### WHAT IS BEING ASKED
The records must be repeated exactly and in their entirety.

### SUPPLIED MATERIAL

----------

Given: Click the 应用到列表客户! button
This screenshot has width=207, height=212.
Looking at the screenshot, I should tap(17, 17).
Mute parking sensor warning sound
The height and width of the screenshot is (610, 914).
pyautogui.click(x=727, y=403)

----------

### YOUR RESPONSE
Given: Click the 应用到列表客户! button
This screenshot has width=207, height=212.
Looking at the screenshot, I should tap(17, 17).
Mute parking sensor warning sound
The height and width of the screenshot is (610, 914).
pyautogui.click(x=727, y=403)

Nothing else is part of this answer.